Do empreender e da arte dentro de cada um de nós

Daniel Fernandes

22 de outubro de 2015 | 12h45

Ontem encontrei um amigo na rua, na frente de uma nova loja que estamos preparando na região efervescente da Augusta, em São Paulo. Como ele trabalha com cenografia, a conversa logo vai para o trabalho e o que cada um está fazendo no momento, no qual encontramos vários pontos em comum. Principalmente a paixão pelo que fazemos.
Essa conversa e essa rua inspiram meu texto de hoje. Das conexões da arte e do empreender.
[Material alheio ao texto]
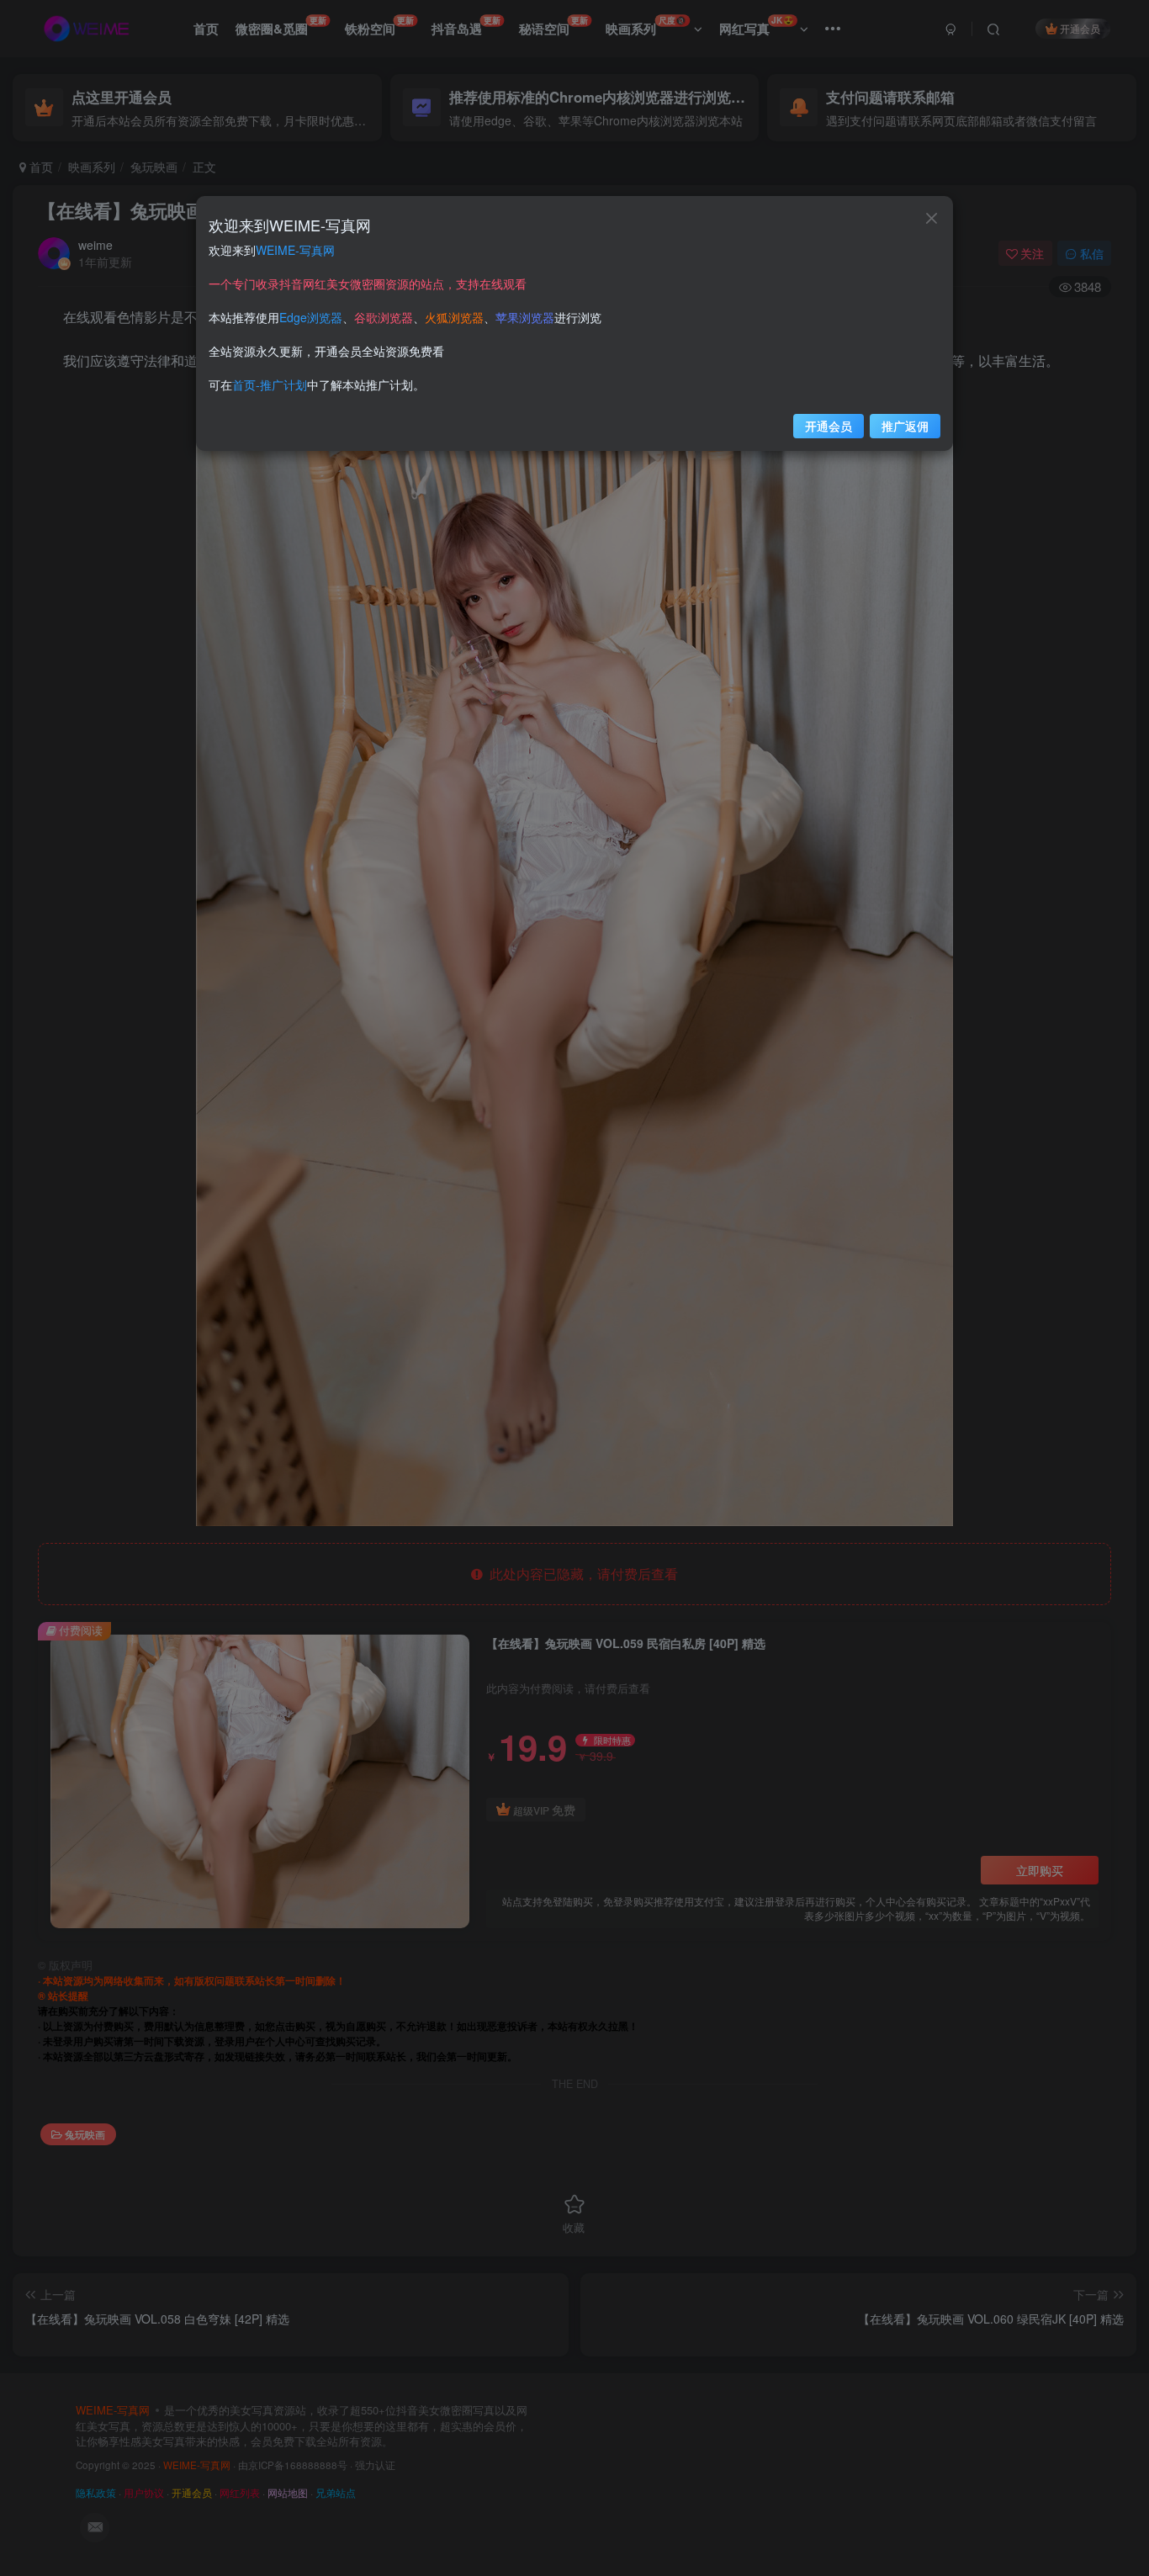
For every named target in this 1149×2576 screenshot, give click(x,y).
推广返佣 (905, 425)
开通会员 (828, 425)
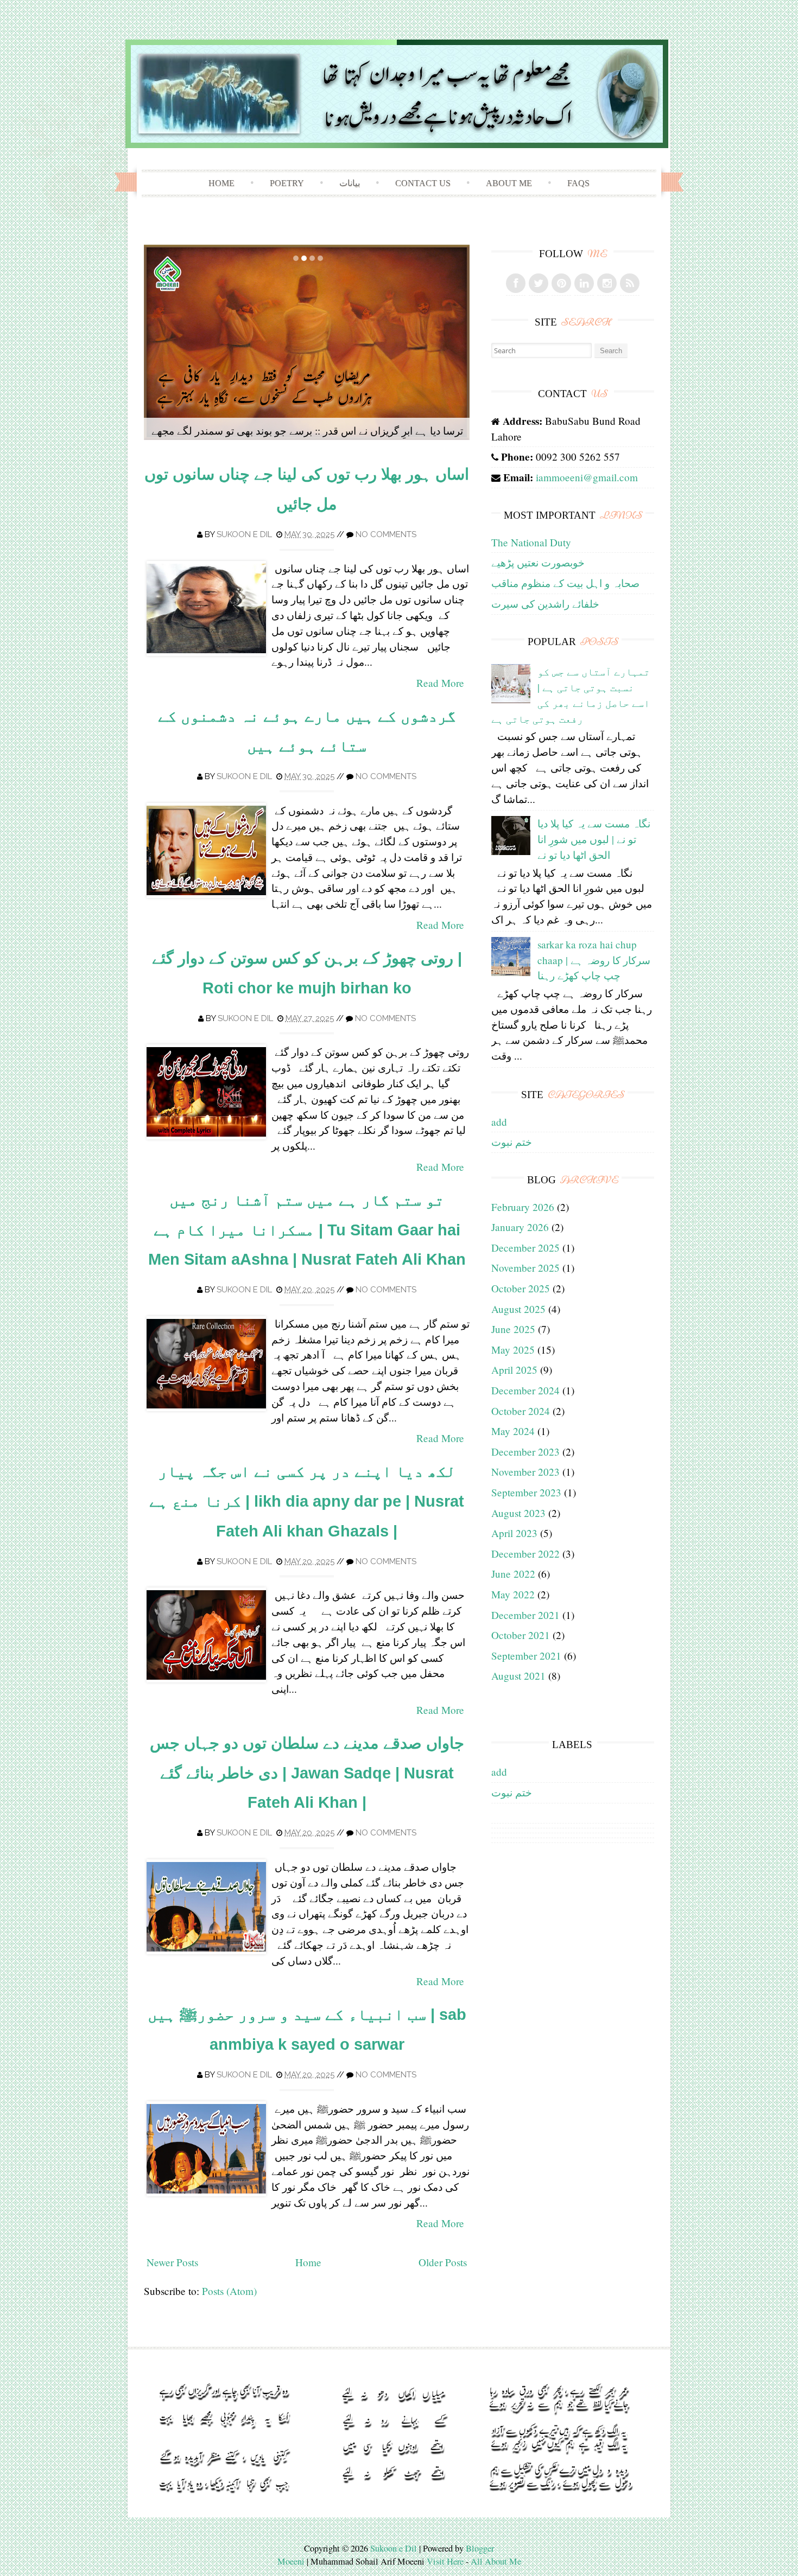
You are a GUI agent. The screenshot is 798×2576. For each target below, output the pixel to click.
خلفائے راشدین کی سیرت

É totalmente livre de deslumbramento que vejo o empreendedor um obcecado pelo seu negócio, assim como um artista o é pela sua obra. Pensamos nisso 24 horas por dia, 7 dias por semana. A obra, no meu caso, é a empresa que estou construindo. Talvez com uma diferença: a obra não fica pronta nunca.
Criar um negócio do nada é como começar uma tela em branco, partindo apenas de uma ideia a ser transformada em realidade. E os instrumentos, ou tintas, são toda a bagagem acumulada de conhecimento, técnica e sentimento. Falando com gente que faz arte, percebo a semelhança: a busca de realizar uma visão.
Algum talento (1%), muito trabalho (99%), e bastante sangue frio também, que só descobrimos se temos ou não ao longo da jornada.
A empresa é uma obra aberta também na forma como os outros veem nosso negócio: cada um enxerga de acordo com sua própria percepção. Estamos em constante interação com nosso público.
Ainda mais trabalhando com gastronomia, que é nosso caso. A gastronomia é arte de consumo imediato. Sem falsa pretensão, entregamos todos os dias pequenas obras de arte.
Porque precisamos impactar de alguma forma a vida de nossos clientes para fazer a diferença, para sermos lembrados, para agradar, para gerar um sentimento memorável.
Muitas vezes, o cliente pode nem saber exatamente de que forma produzimos um efeito na sua vida, em suas relações de consumo, na afeição (predileção) que ele cria por nossos produtos e marca.
Uma empresa que consegue produzir tal efeito pode ser considerada uma obra-prima.
Mas uma obra-prima que precisa ser constantemente reavivada, reencenada, recontada.
Acho que por isso talvez a melhor comparação de uma empresa não seja com uma pintura ou um livro, mas com uma peça de teatro, ou um show de circo, ou um concerto, que a cada apresentação precisa ser completamente refeito.
E, a cada apresentação, gera uma expectativa renovada que precisa ser atendida.
Ao final do dia, é como sair do palco ou baixar a cortina depois de um espetáculo. E no dia seguinte, é começar tudo de novo. Por melhor que tenha sido a apresentação do dia anterior, é preciso refazer o encanto e, de novo, reconquistar o cliente.
Porque o show precisa continuar.
Ivan Primo Bornes, procura fazer arte todos os dias no Pastificio Primo, literalmente com as mãos na massa.